Kenya’s founding president Jomo Kenyatta has played an important role in giving Angola its independence from the Portuguese, Angola’s ambassador to Kenya Sianga Abilio announced.
Mr. Abilio was referring to events which he says contributed to the nation’s resistance to continued colonization, which lasted until 1975, amid international pressure on European nations to end their supremacy in Africa.
“In 1974 President Jomo Kenyatta organized two meetings between the three leading parties of our independence struggle in Mombasa and Nakuru. Abilio told The standard in an interview.
The three parties listened for a while but returned to their arguments after Angola’s independence. Angola celebrates its Independence Day today.
Since President Uhuru Kenyatta visited Angola in 2014, the two nations have had a relationship that in some ways mirrors that of acquaintances seeking a path to friendship.
But according to Abilio, the two countries were “friends even before our independence”.
Delegations from both countries met on numerous occasions, most recently at a meeting of the Nations’ Foreign Ministers – Tete Antonio and Raychelle Omamo – in Nairobi in August.
Abilio said Kenya and Angola have yet to test the potential of deeper ties, suggesting a possible state visit by President Joao Lourenco to Kenya before the end of the year.

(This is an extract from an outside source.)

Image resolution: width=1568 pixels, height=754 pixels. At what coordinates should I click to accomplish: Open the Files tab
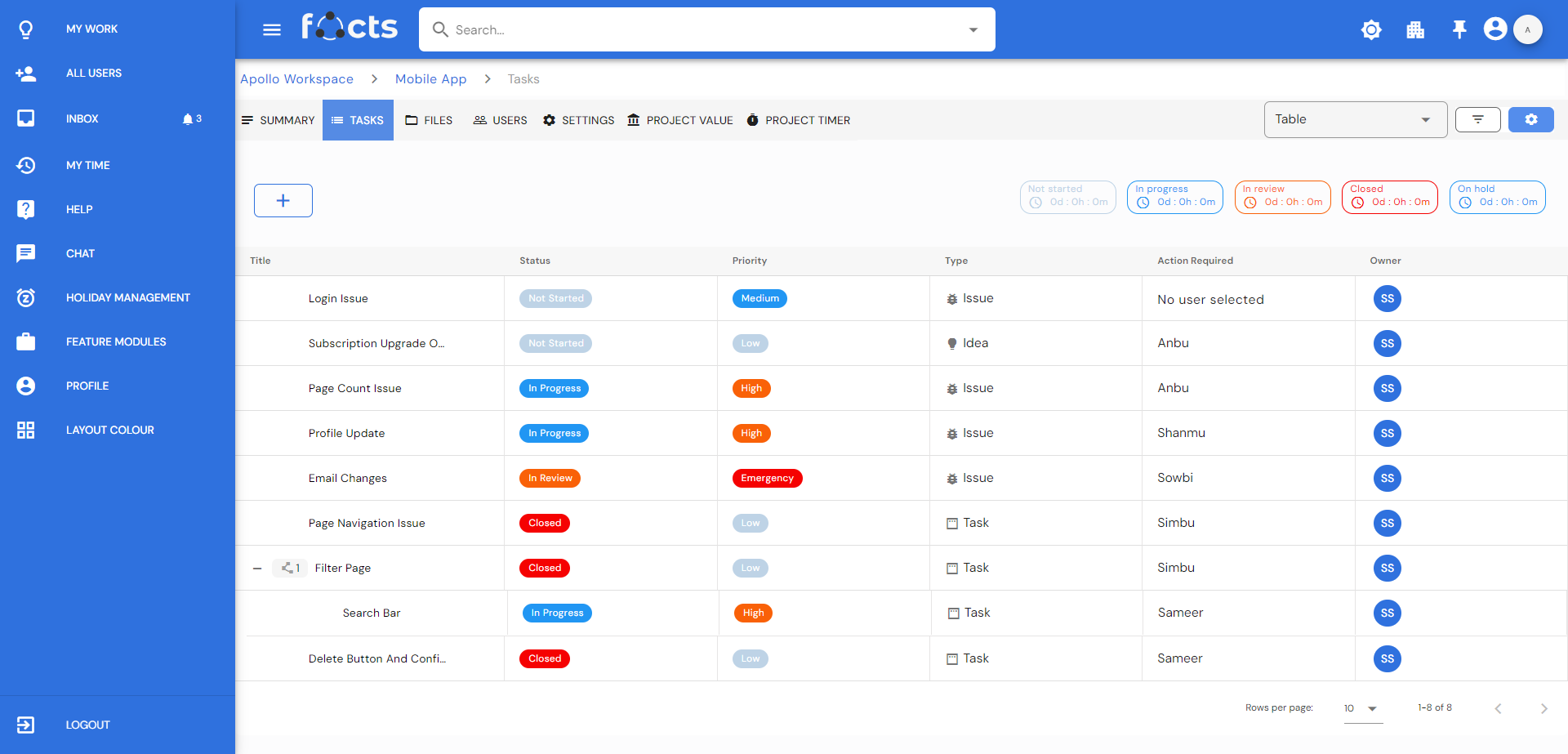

“Angola has built up considerable capacity in oil exploration and can offer lessons to Kenya, which has discovered oil in Turkana. On the other hand, there is a good market for Kenyan tea and coffee in Angola.
“We have a lot in common. We have a five year election cycle that runs almost simultaneously with yours, ”he said.

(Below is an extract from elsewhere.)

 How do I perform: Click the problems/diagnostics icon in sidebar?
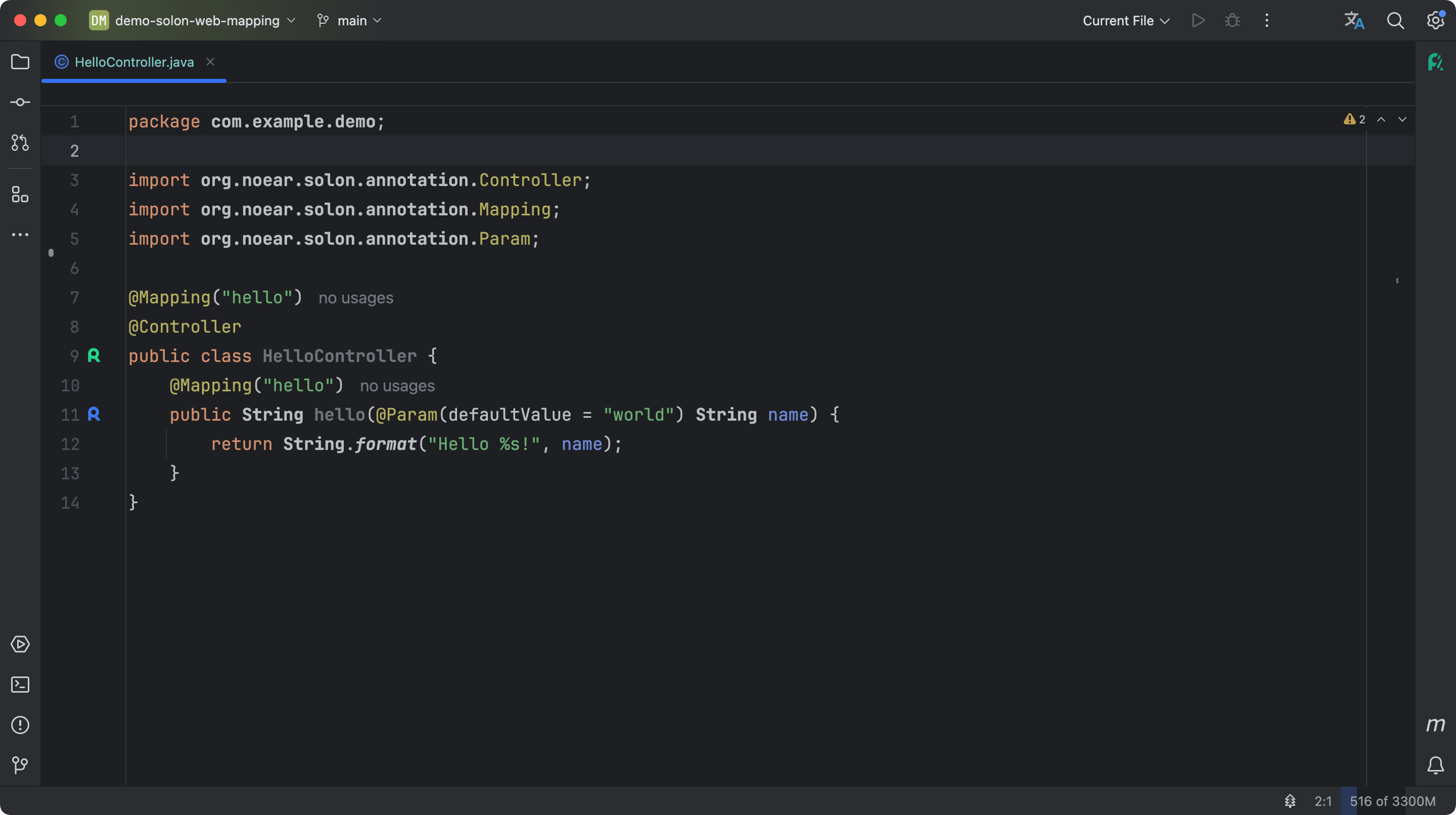pyautogui.click(x=20, y=726)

Angolans will vote in August next year. President Lourenco, who is serving his first term, can run for a second and final term.

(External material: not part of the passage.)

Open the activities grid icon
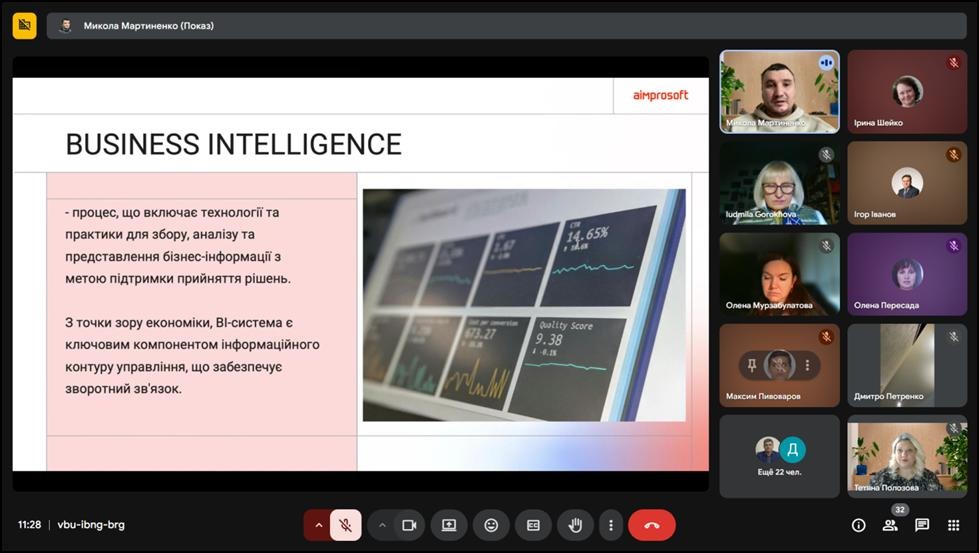979x553 pixels. [954, 525]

The similarities don’t end there. As in Kenya, there is talk in the South African country of a possible postponement of the elections next year, which both the president and Uhuru have ruled out.
Its 2010 constitution, like that of Kenya, is faced with attempts to change it.
The two nations have a reputation for systemic corruption. In a 2020 Corruption Perceptions Index by Transparency International, Angola was rated 142 out of 180 countries.
Kenya did not do better and ended up in 124th place.